4 Tips: How To Get Your Workouts In During The Holidays

Easy Ways to Get Your Workouts In During the Holidays

The holidays are full of joy, gatherings, and traditions—but they can also throw your routine completely off track. Between travel, family staying over, endless food, and a packed social calendar, squeezing in a workout can feel impossible.

Here’s the truth: you don’t need hours at the gym to stay consistent. Even short, intentional bursts of movement can help you keep your energy up, manage stress, and feel good in your body through the busy season. Think of it as “maintenance mode”—you may not be chasing new PRs, but you are protecting your health and momentum.

Here are 4 simple, realistic ways to fit in your workouts during the holidays.


1. Time-Cap Your Workouts

Don’t skip movement just because you don’t have an hour. A solid 20–30 minute workout is more than enough to boost your energy and metabolism. Short, focused sessions like HIIT, bodyweight circuits, or Tabata-style training give you maximum results in minimum time.
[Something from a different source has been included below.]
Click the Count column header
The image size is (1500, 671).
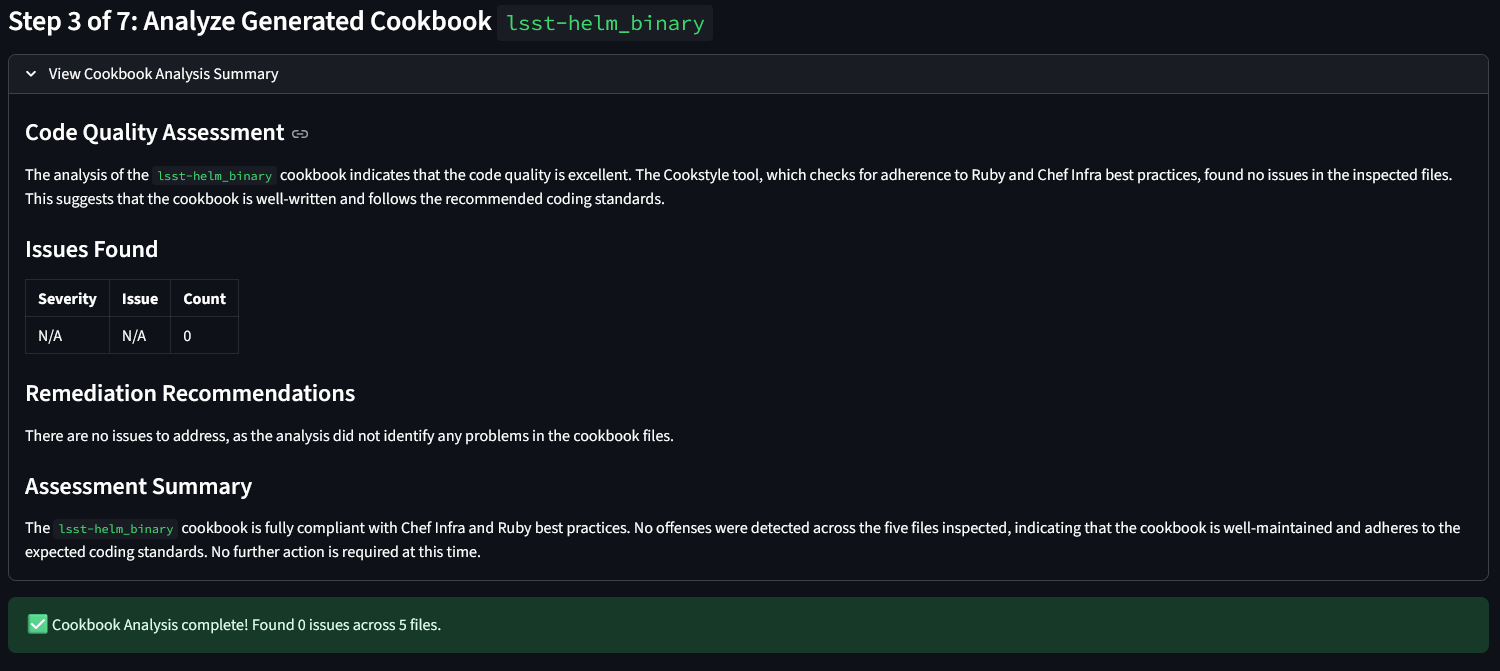(204, 299)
Try sneaking in a quick workout first thing in the morning before guests wake up or in the window between holiday parties. Here’s a sample 20-minute cardio workout you can do anywhere:

20-Minute Cardio Blast (RPE scale 1–10)

  • Warm-Up: 2 minutes at RPE 4 (moderate pace)

  • 1 minute at RPE 5

  • 1 minute at RPE 6

  • 1 minute at RPE 7

  • 1 minute at RPE 8 (hard!)

  • Repeat that 4-minute cycle x4

  • Cool Down: 2 minutes at RPE 4

Done in 20 minutes—and you’ll feel amazing.


2. Make It Social

Who says workouts have to be solo? Invite your family and friends to move with you:

  • Take a walk before breakfast or after dinner.

  • Go ice skating, skiing, or sledding if you’re in a colder climate.
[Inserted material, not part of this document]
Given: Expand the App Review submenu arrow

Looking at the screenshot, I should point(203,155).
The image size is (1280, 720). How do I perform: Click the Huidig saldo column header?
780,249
  • Play a family game that includes movement (charades, scavenger hunt, “squats between turns” Pictionary).

Not only does this keep everyone active, but it also creates memories and traditions centered around health.

 
 


3. Take Turns

If you’re juggling childcare, hosting, or other responsibilities, try rotating workout time with your spouse, sibling, or a friend. While one person watches the kids or preps the meal, the other can get in a run, yoga flow, or gym session. Then switch.
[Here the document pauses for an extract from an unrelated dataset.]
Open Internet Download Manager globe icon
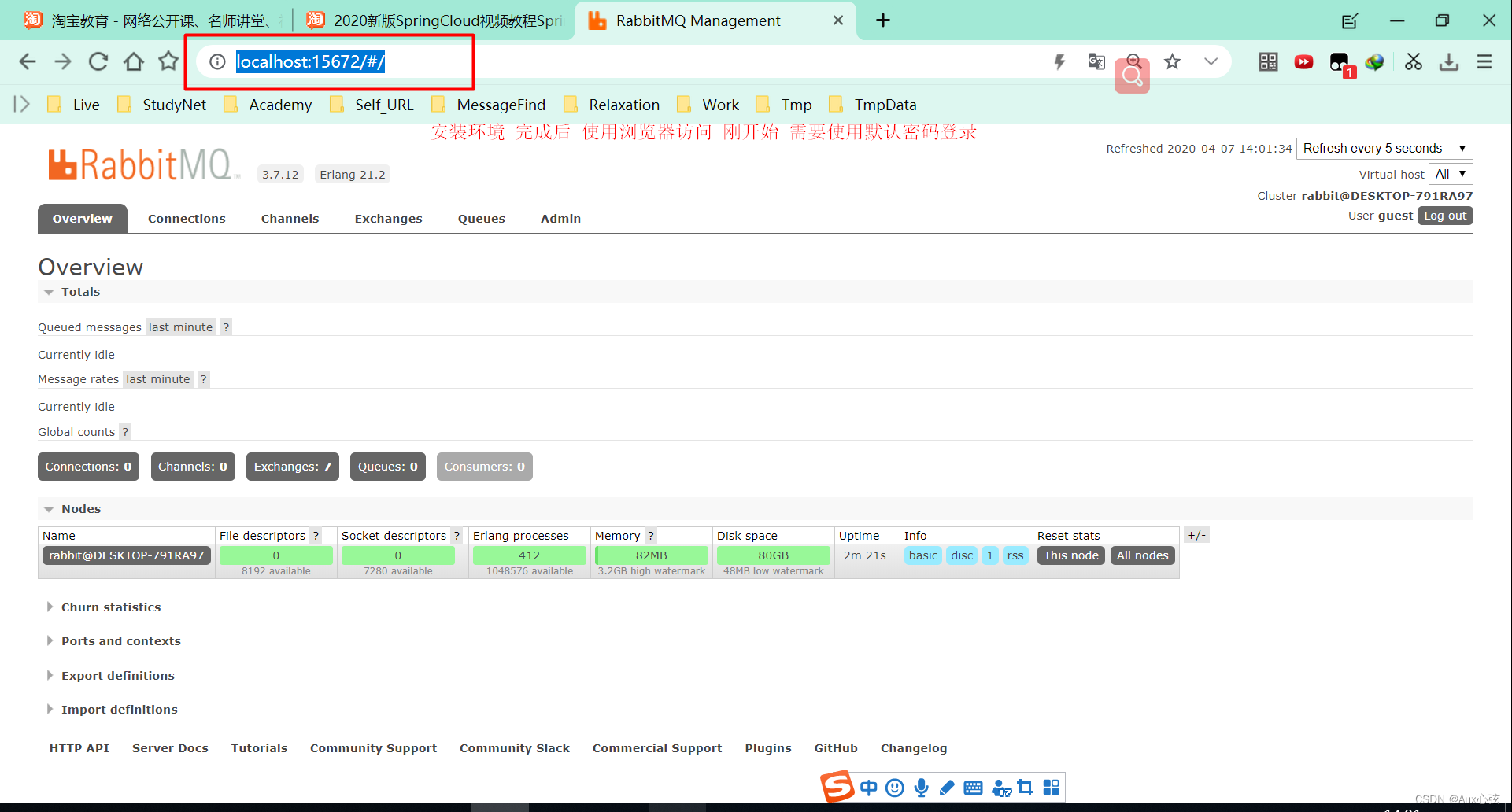 [x=1375, y=62]
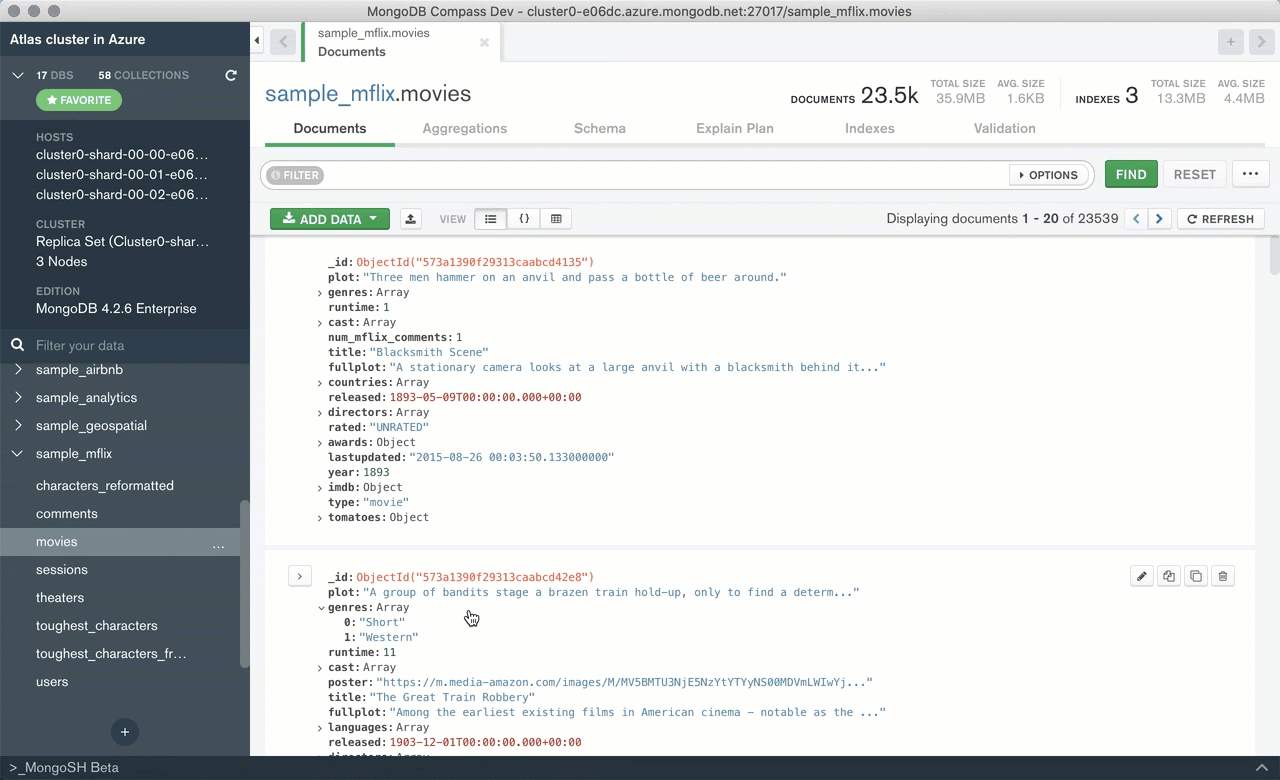Screen dimensions: 1280x780
Task: Open the ADD DATA dropdown
Action: [329, 218]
This “tag team” approach gives you both the freedom to move while keeping everything else covered.


4. Try Something New

The holidays are the perfect excuse to mix up your routine. Sign up for a holiday 5k walk/run in your town, try snowshoeing or cross-country skiing, or rent kayaks if you’re in a warm climate.

If formal workouts feel unrealistic, create little “mini-challenges” for the family:

  • Who can hit the most steps in a day?

  • How many push-ups can you do before dinner?

  • Can we all stretch for 10 minutes before bed?

Fun counts as fitness, too.


Bottom Line

The holidays don’t have to derail your health goals. Even if your workouts look different for a few weeks, the key is to keep moving in a way that feels doable. A short sweat session, a family walk, or an active holiday tradition all count.

Stay consistent, flexible, and creative—you’ll head into the New Year feeling strong, energized, and proud that you kept your health a priority.